View from Prague: Czech disinterest, despite challenges posed

Closer on migration, but divisions remain 

The results of Polish parliament elections have been accepted in Prague with a sort of ‘non-interest’ on the side of the representatives of political parties, despite Poland being the biggest state in the Visegrad group (V4) of which the Czech Republic is a part.

Besides formal expressions of support from the sister conservative-right (ODS) camp, there were not any significant emotionally-coloured congratulations for Law and Justice. Their victory is, however, debated in the context of their following the national-conservativepath set by Fidesz in Hungary. Law and Justice’s win is likely to be more significant in strengthening the conservative cause at both a European and within the V4 than Fidesz’s dominance in Hungary has so far proved.

There are three main reasons for the comparative lack of interest from the Czech political mainstream. First, there is no significant political ally of Law and Justice in the Czech Republic.
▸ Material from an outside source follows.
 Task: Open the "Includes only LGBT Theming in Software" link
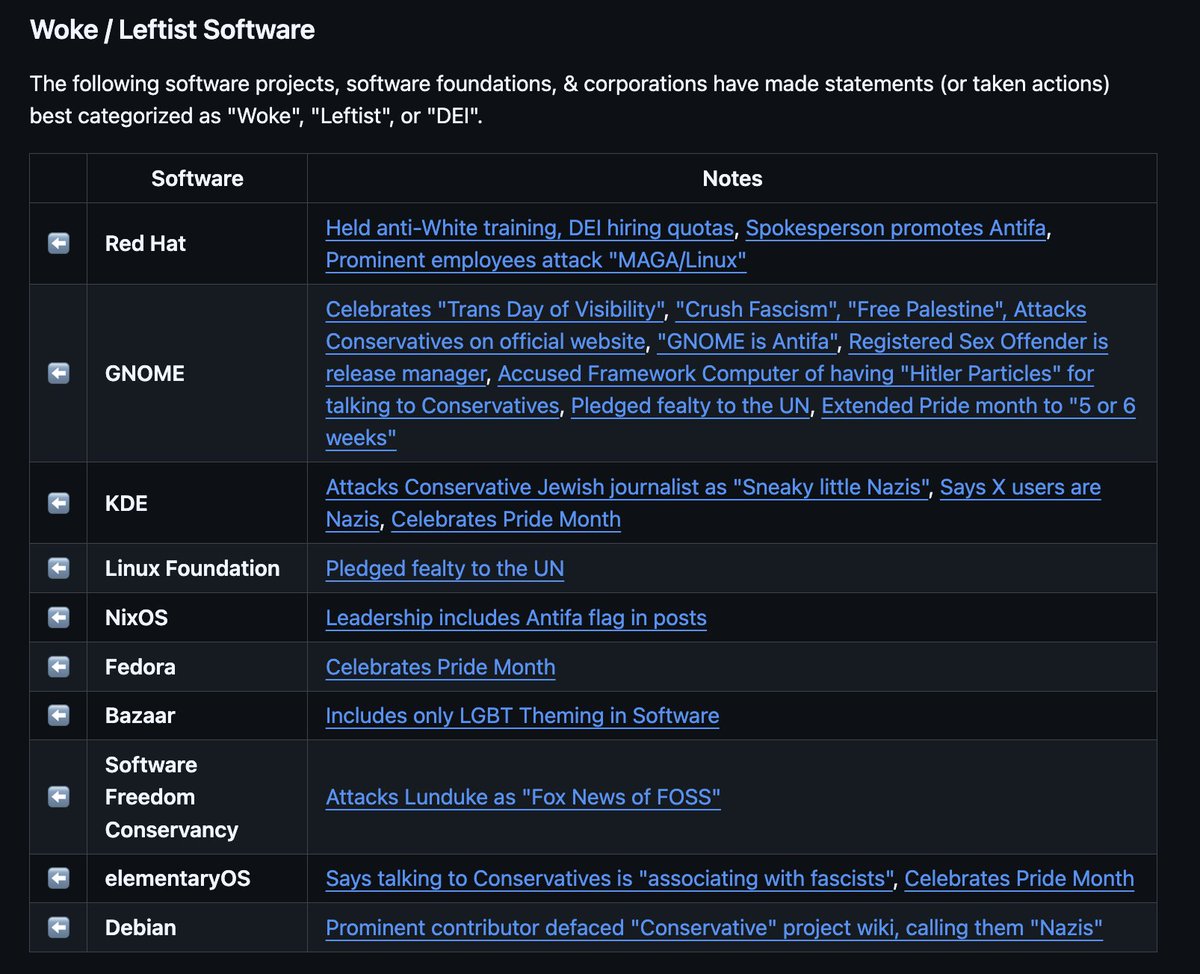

Even though Law and Justice and the Civic Democrats (ODS) cooperate in the ECR political grouping of the European Parliament, their ideological backgrounds are rather different: fundamentally sharing only a common opposition to deeper EU integration. They are also not comparable in scale, Law and Justice got almost five times more that the Civic Democrats’ 7.7 percent and ties between the two parties have not been cultivated on closer personal level. Secondly, the current Czech governing coalition has few “natural” ideological ties to Law and Justice and to Polish politics in general. This lack of overlap results in the third point: Poland is not of high interest to Czech political parties. This is partly caused by the fact that the Czech ministry of foreign affairs is currently headed by the Social Democrats who have no significant political partner in the Polish political environment. For Law and Justice too, Prague is not as important as Budapest: on both sides there is a lack of political and ideological connection.

This will however have implications for the long term relationships and shaping shared interests within the V4 as well as for the Czech-Polish relations. The migration crisis forced the V4 to determine their shared interests and, even though the outgoing Polish government acceded to migrant redistribution through quotas, the new Law and Justice government will most probably join the other V4 governments in refusing it.

This may result in new space for cooperation and thus create substantive political ties, but a deeper look reveals few positive prospects. Poland as the biggest country in the central and eastern European region will always have its own goals in the EU and international politics and is unlikely to subordinate them to a V4 position, and even if they were to do so, the Czech Republic would not be the first door they would knock at.

Compared to their predecessors in government, Law and Justice is comparably lacking in diplomatic know-how and it seems likely their V4 coalition-building would be based, primarily, on shared national conservative ideology. This is potentially very dangerous for Prague in terms of lost influence and so, regardless of their different ideological backgrounds, Prague has to find a modus operandi for retaining its interest in central Europe. This is particularly important given the challenge that the V4 nations are posing to the ‘Western’ continental states either through the rebuilding of the transatlantic ties (Poland) or Russia neutral foreign policies (Slovakia and Hungary).  

The European Council on Foreign Relations does not take collective positions. ECFR publications only represent the views of their individual authors.